Domaine Castera Jurançon Sec Autres Pentes 2023
Franck Lihour’s great grandfather purchased Domaine Castera in 1895. For many decades after, the farm was like any other in the area, with a couple hectares of pasture for cattle, a couple for vegetables and wheat, and a couple hectares of vines. The Lihours made wine mostly for the local village market in Monein or nearby Pau, but it was never the focus of the family’s efforts until Franck’s parents Christian and Pierrette expanded the vineyards in the 1980s, thus when Franck was born and did the work of growing up as a child, he did it among vineyards, watching his parents make wine. From a very early age he knew his vocation, and he worked harvest internships in Bordeaux, but it wasn’t until he worked a season at a wine shop in Pau that he truly understood the sort of wine he wanted to make.
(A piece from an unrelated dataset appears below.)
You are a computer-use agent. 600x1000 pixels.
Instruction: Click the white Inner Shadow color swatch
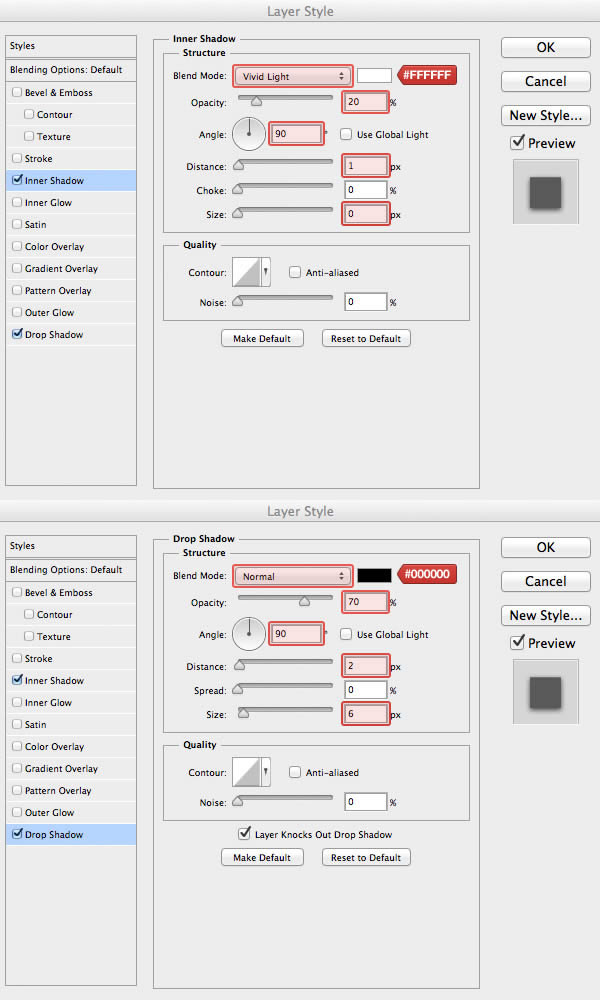374,75
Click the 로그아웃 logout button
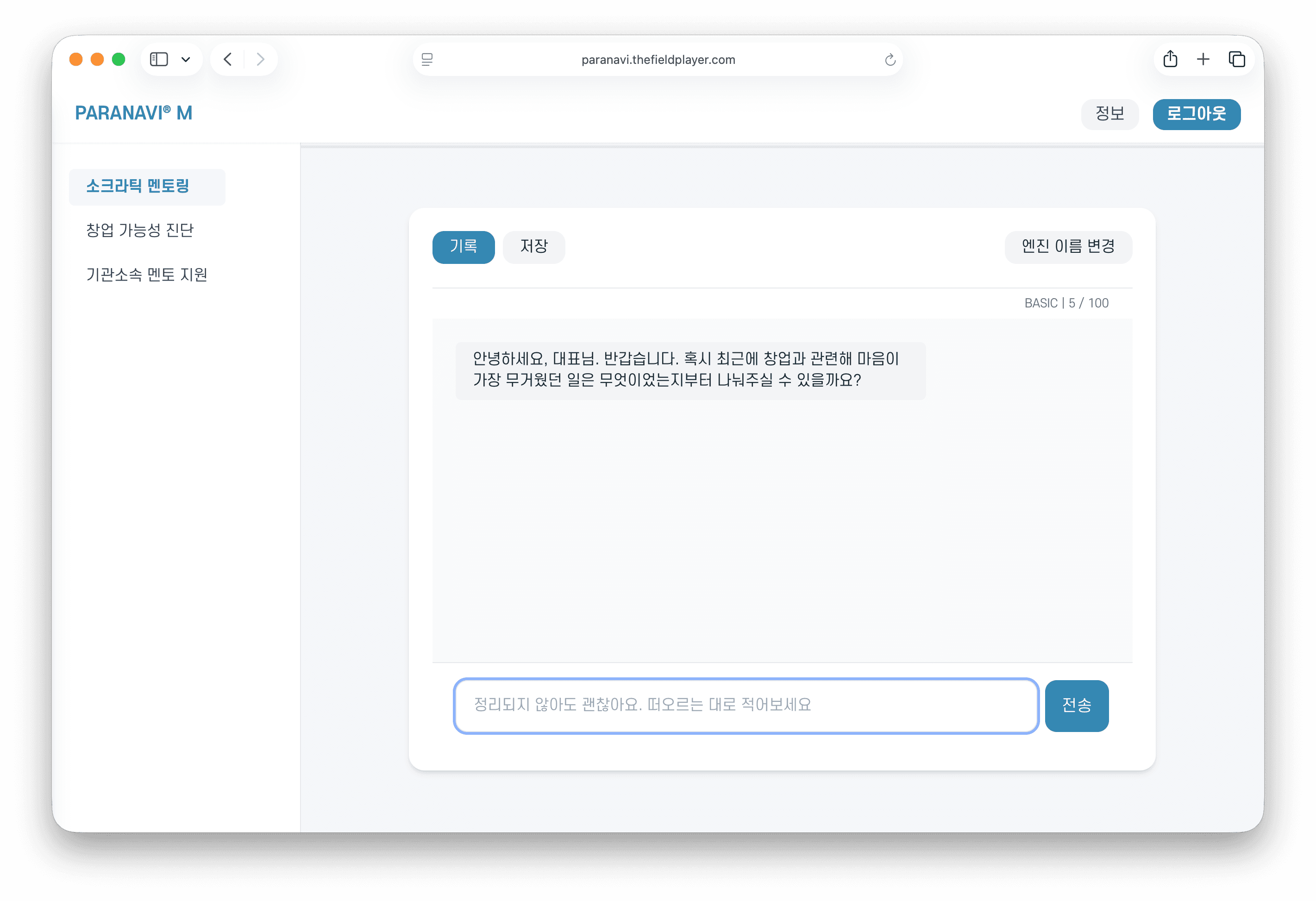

Exposed to wines from all over France and the world beyond, where sharper cut and lower intervention wines were in the 2010s really coming into the mainstream, he realized that his own vineyards had incredible unrealized potential. A few years of work abroad gave him all the tools to return home and begin to take over his family vineyards. Franck wanted to proceed respectfully and cautiously but he still told his father, “I am going to make two wines on my own, and you can’t say anything about them.” They were Tauzy and Caubeigt, made from single vineyards, vinified with ambient yeasts, and aged in used barrels. “Why I wanted to use oak but not have the taste of it was a mystery for my father,” he recalls. But Christian liked the results and grew to trust his son. However, when Franck insisted on adding no sulfur during the vinification of the dry wines, as well as not using any CO2 at all, Christian said, “That’s it! I’m staying in the vineyards!”. The family sold its last cow, Meuglemme, in 2019.